Targeting of currents and futures index for KOSPI 200, this paper will show an estimated hedge ratio based on both the Error Correction Model and the Classic Regression Model and analyze the comparison of a power of explanation and a power of forecast for each model. The hedge ratios which were calculated by two models will also apply to the dynamic hedging strategy and analyze results from portfolio insurance strategies. Finally, I will analyze empirically whether this portfolio insurance strategy will be usefully applied to the Korean market through all the process that I mentioned above.
From the result of the empirical analysis, it appears there is cointegration between KOSPI 200 current index and KOSPI200 futures index, the hedge ratio estimated by the Error Correction Model is different from one estimated by the Classic Regression Model and when it comes to a power of explanation and a power of forecast, the Error Correction Model is superior to the Classic Regression Model.

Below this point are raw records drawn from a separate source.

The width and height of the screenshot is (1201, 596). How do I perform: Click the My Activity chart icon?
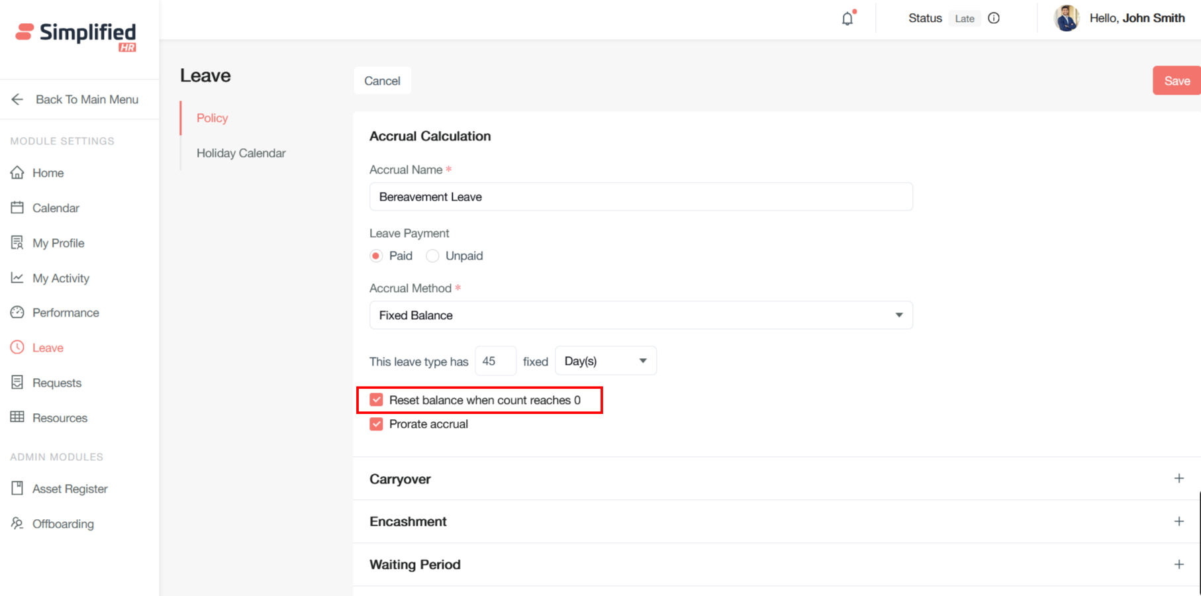tap(17, 278)
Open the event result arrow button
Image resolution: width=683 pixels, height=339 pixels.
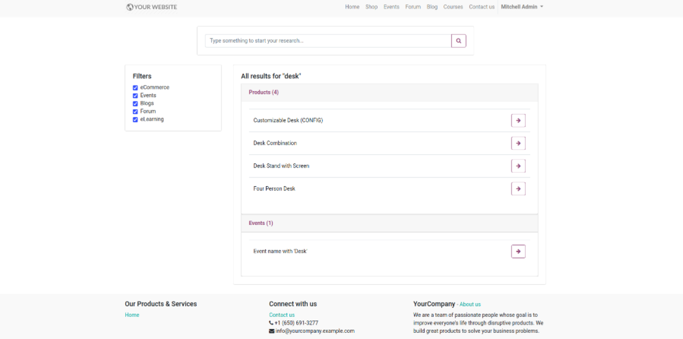[518, 251]
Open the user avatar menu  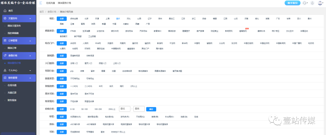pyautogui.click(x=320, y=3)
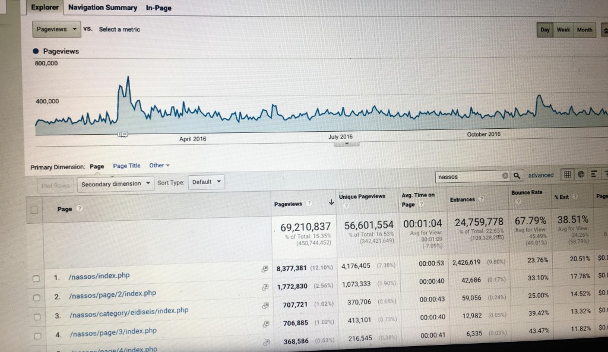Image resolution: width=608 pixels, height=352 pixels.
Task: Switch to Navigation Summary tab
Action: (x=102, y=8)
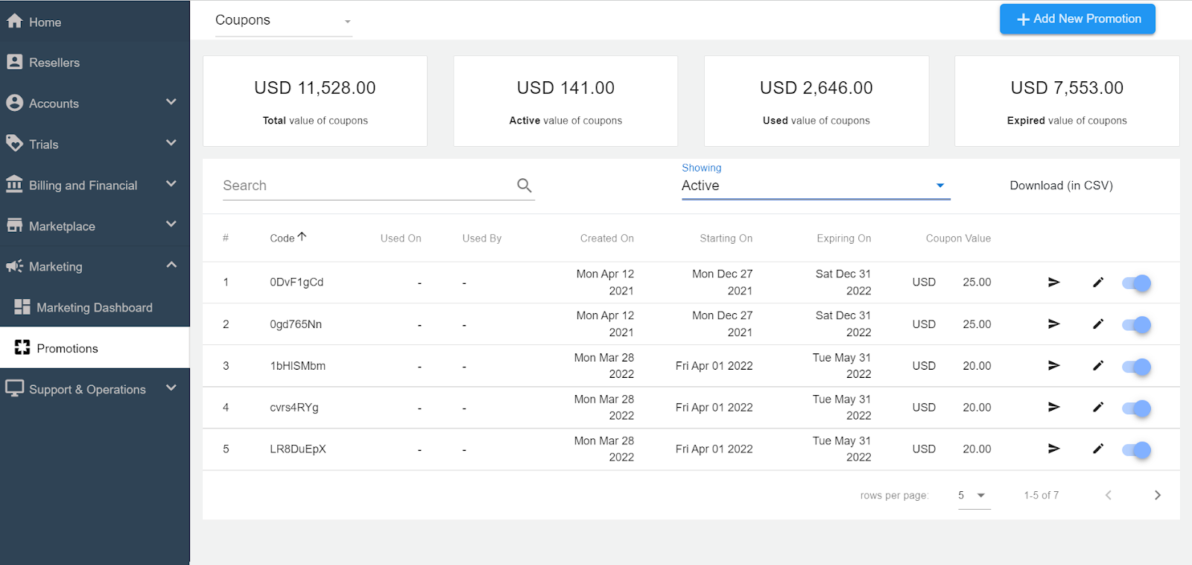Viewport: 1192px width, 565px height.
Task: Click into the Search input field
Action: pos(365,186)
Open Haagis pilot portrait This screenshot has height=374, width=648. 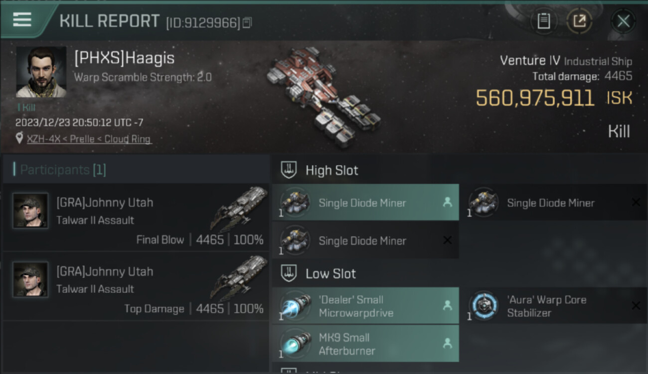(41, 72)
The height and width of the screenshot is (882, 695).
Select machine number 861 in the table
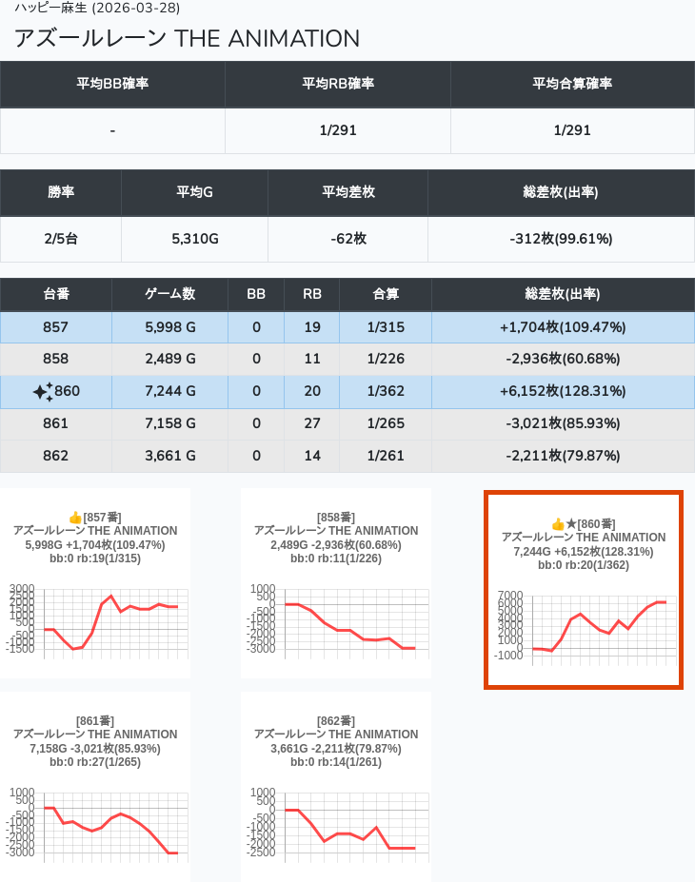coord(56,423)
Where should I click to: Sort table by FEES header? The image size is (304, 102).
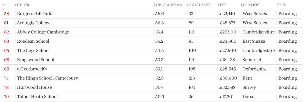[222, 5]
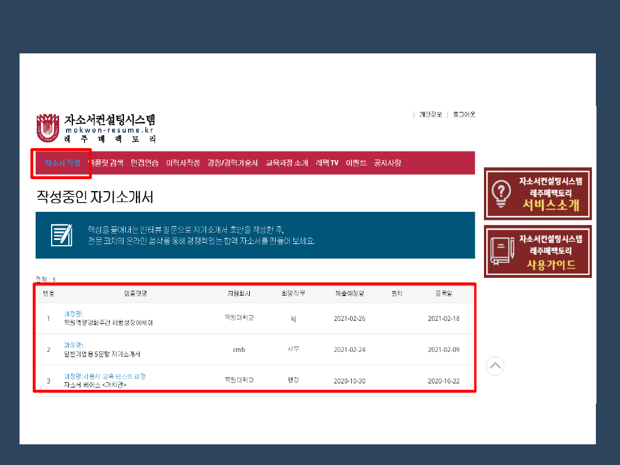Click the 개인정보 link
This screenshot has width=620, height=465.
(x=430, y=114)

Conducting dynamic hedging with these hedge ratios, it results as followings. First, when KOSPI200 indices show a downward trend during the whole analyzed period, using the dynamic hedging strategy can decrease losses for the indices` fall by effectively conducting insurance strategies. Second, the result for the dynamic hedging with a hedge ratio estimated by the Error Correction Model was superior to the one with a hedge ratio estimated by the Classic Regression Model. Third, from the comparison for everyday readjustment strategy considering tracking errors, an adjustment strategy exceeding 3% over a market move discipline and an adjustment strategy exceeding 5% over a market move discipline, using the everyday readjustment strategy was most superior in the aspect of the fund value but taking an adjustment strategy exceeding 5% over a market move discipline was more advantageous.